If that was true, understanding the hypometabolic state which underlies chronic fatigue syndrome, could offer a way to treat severe infections: it might be useful to artificially induce a CFS-like hypometabolism in order to prevent tissue damage during acute infections!
I politely beg to differ.
Tissue damage is uncontrolled in ME (Oxidative stress the key culprit) and PWME harbour multiple intracellular infections, and viruses. This is all in the literature from Mycoplasma, to Parvovirus B19 to EBV.
On top of this PWME/CFS report adult onset Asthma (more tissue damage) and chronic allergic syndromes such as Mast Cell Activation Syndrome (MCAS) = more tissue damage once more. Over time this will wreck your DNA.
So what you do is test your cfDNA. Do PWME CFS report very high cell free DNA? Yes, some as high as patients having chemotherapy, except these patients aren't and are lying in bed. So imagine how high the inflammation would be if PWME/CFS started to exercise. (cFDNA is out of the cell due to oxidative damage, from inflammation), bitts of DNA floating around outside the cell. Normal, but not normal at high levels.
That's the one give away ME is an inflammatory disease, irrespective if you believe it's due to chronic infection, or post infectious autoimmunity.
Once you get an autoimmune illness, don't treat it, your inflammation will tend to cause a cascade effect and you develop other conditions on top of your original one (called co-morbid conditions).
You may ask:
Why is none of this is in the literature?
Answer:
The people most sick, severely affected, aren't researched.
Worst still, people with explained reasons of fatigue who have ME CFS are
excluded from the research also!
This is the 'beauty' of Fukuda CFS criteria, it makes sure people with demonstrated fatigue, can't be detected. Such a tragedy for the patients and so wrong, scientifically never mind morally. We have CDC to thank for that, as they created it.
So proving Dr Navieux/Dr Davis's work is going to be hard, as we need to exceed Fukuda Criteria to get a robust answer. This is why they ,sensibly, used Fukuda, CCC and IOM criteria. To increase the size of the 'net'- the exact opposite response that psychiatry would do as psychiatry is repulsed by Science and prefers religion (belief) that ME CFS is a belief in ME CFS.

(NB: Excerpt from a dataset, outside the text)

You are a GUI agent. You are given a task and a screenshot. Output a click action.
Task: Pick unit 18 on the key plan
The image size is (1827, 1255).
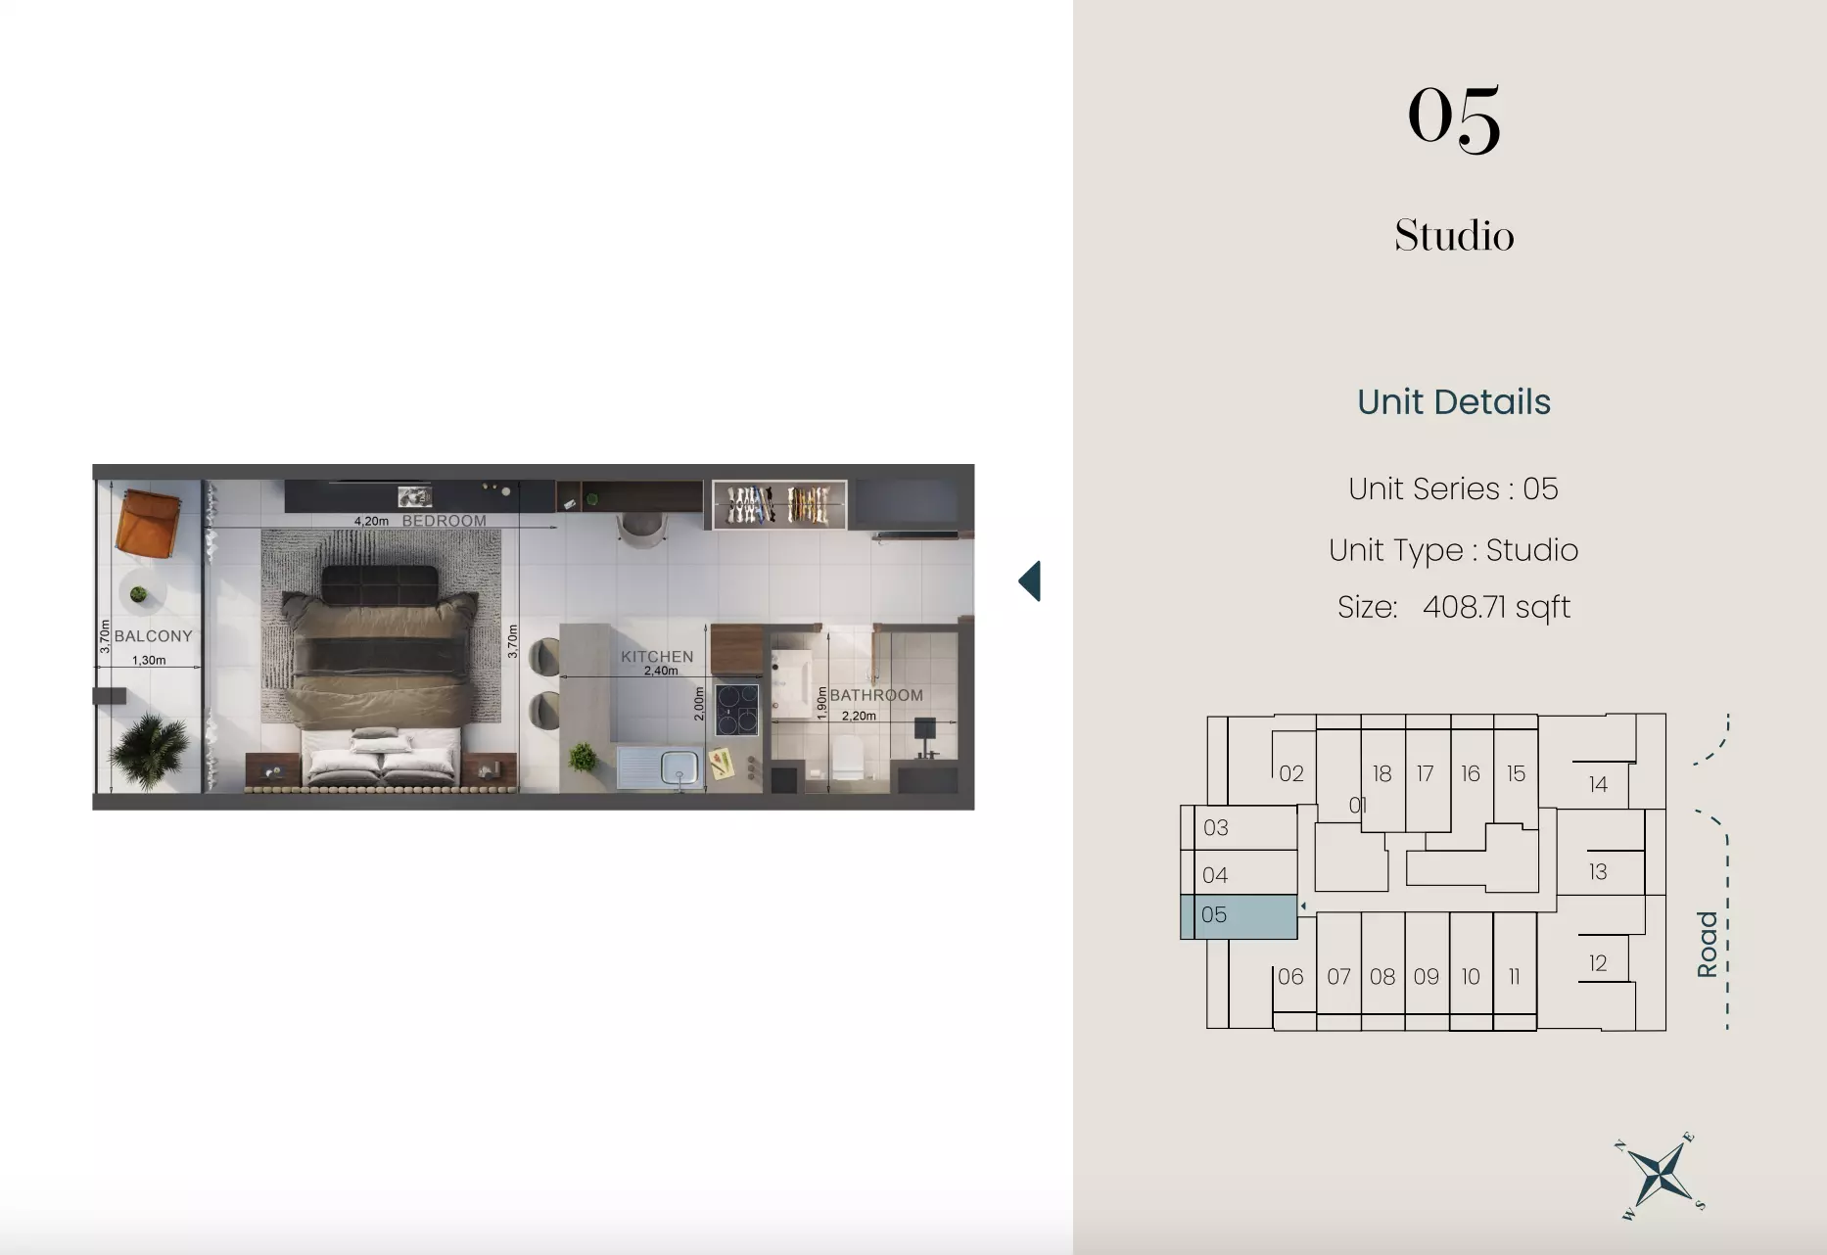(x=1382, y=773)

Oxidative stress, would wreck your brain long term, effectively making it shrink. Is there evidence of brain atrophy in CFS? Yes.
Some ME sufferers even end up with pulmonary fibrosis, cancer and stroke from the effects of this. Why? Chronic Inflammation via infection/autoimmunity causes tissue damage.
What's the easiest way to prove your circulation is under attack other than Inflammatory Cytokine/Chemokine Assays? Test VEGF. Raised VEGF shows your body is growing new blood vessels for a reason. Why? Tissue hypoxia, probably via inflammation, via infection, via autoimmunity.
BUT.... I still believe this is likely induced by the immune system becoming disabled at an atomic level, in other words, if the immune system has no ATP, it won't work correctly (or certain parts of it).
So I'm waiting to get my hands on this new
Metabolic Mitochondria test we're queuing up for, and to compare my results with someone without inflammation, without infections - but who is housebound or bedridden.
That will be an incredible time for all of us, as it will show if 'severe' in ME is related to 'severe' in CFS (CFS diagnosis doesn't require inflammation) i n terms of 'sharing' the same Mitochondrial defect.